There is not a human being on this earth who doesn’t have a story, which means everyone has a purpose for living and, by the fact, is creatively contributing to life. David Kelley, founder of IDEO, stated, “Design Thinking is a process of empathizing with the end user.” The Design Thinker listens first and foremost to the customer, who is telling a story of personal need, how he wants to get his job done.

Listening to the end user’s story, the Design Thinker re-writes the customer’s story through the process of storyboarding. The Design Sprint is storytelling.

What is storytelling? It is the process of setting an issue in a context, presenting various elements of the issue, looking for possible resolves, and finally bringing a reconciliation or resolve to the issue.

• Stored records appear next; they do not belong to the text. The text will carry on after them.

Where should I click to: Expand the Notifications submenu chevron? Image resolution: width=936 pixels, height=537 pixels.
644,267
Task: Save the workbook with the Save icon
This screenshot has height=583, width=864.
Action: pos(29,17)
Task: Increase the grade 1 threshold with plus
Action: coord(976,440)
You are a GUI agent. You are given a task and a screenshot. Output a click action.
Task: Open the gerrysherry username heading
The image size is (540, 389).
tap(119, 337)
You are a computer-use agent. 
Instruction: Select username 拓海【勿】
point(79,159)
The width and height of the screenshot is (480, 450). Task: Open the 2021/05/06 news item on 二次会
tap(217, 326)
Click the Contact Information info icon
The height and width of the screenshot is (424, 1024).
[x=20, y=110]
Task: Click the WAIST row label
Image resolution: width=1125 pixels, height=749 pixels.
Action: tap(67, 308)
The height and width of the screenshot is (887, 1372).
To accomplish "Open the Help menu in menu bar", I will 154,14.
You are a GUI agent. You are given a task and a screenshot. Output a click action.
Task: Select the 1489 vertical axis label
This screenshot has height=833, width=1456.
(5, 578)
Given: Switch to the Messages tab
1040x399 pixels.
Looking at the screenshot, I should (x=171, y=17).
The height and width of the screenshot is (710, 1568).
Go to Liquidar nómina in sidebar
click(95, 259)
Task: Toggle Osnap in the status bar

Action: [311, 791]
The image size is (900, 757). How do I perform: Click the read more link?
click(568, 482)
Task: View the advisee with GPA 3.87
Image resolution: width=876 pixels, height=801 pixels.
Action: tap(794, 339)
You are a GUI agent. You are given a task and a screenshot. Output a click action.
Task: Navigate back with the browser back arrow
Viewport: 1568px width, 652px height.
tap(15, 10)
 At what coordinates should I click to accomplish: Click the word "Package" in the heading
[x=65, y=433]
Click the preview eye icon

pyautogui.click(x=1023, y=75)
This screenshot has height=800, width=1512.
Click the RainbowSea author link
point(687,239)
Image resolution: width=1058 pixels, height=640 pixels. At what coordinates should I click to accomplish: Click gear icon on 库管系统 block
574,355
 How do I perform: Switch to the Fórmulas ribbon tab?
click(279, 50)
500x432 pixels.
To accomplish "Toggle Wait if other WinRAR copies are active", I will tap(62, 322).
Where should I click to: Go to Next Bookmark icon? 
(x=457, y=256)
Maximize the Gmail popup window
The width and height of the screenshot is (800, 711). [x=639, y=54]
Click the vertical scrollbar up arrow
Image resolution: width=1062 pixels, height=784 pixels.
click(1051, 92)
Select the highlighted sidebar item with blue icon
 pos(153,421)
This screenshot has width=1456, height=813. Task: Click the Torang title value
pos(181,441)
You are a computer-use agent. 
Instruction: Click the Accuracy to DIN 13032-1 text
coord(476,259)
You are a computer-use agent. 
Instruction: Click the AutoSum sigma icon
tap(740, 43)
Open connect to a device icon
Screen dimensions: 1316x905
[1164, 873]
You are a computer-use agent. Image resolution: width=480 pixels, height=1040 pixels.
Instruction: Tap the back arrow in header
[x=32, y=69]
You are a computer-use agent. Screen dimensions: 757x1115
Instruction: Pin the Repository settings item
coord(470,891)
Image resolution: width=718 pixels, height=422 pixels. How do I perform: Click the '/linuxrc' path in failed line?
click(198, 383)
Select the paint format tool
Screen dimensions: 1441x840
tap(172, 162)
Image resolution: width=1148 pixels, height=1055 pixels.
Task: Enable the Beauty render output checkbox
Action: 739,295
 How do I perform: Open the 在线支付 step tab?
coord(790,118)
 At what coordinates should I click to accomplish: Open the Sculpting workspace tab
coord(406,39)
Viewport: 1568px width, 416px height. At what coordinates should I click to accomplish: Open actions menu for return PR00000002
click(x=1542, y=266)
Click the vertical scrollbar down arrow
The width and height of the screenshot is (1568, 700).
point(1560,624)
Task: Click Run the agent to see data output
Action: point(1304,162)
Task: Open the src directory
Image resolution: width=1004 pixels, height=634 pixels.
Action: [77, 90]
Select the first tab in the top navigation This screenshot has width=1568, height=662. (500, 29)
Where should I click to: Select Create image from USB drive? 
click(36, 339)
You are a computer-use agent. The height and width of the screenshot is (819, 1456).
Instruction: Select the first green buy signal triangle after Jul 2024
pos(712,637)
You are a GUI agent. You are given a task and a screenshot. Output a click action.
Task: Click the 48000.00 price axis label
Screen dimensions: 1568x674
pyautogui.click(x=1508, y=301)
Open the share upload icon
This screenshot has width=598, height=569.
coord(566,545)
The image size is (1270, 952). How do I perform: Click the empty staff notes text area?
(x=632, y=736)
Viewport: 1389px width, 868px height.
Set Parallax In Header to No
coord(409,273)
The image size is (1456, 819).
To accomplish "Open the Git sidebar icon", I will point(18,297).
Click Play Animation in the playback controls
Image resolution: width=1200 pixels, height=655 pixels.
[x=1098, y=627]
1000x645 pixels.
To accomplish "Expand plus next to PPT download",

Throughout storytelling, there are relations that are brought together as participants in the story, either as actively involved or viewers of the drama, with all participants having an emotional connection to the development of the story. Storytelling is dynamic, no matter how simple.

Charles Duhigg’s book The Power of Habits relates the simplest story that summarizes the whole topic of habit. “Two little fish were swimming along a river when an older fish swam by. The older fish asked, ‘How’s the water? ’ One of the little fish responded, ‘Okay. ’ A little further downstream, the second little fish asked, ‘What the heck is water?’”

In Design Thinking storytelling, the Designer listens to the inspiration of the issue or challenge of the end user/customer. The empathetic openness to the needs of the customer takes in the divergent factors of the request that involve asking appropriate questions to gather in need details. With that input, the Designer then “ideates”, searching for tentative solutions to frame the challenge/problem in order to arrive at the implementation or “denouement” of the story.

The process of Design Thinking begins with searching for an understanding of the customer’s request to frame the story in its inspirational context; a story has a beginning. Storytelling continues to look for the supporting elements of the issue; this is the middle of the story that is filled with what is possible. The story finally comes to an end with the implementation of an appropriate solution. The storyboard of Design Sprint is the heart of the process of Design Thinking.

To understand the importance of Design Sprint as storytelling is to engage in an exciting process that is truly a win-win experience for designers and end users.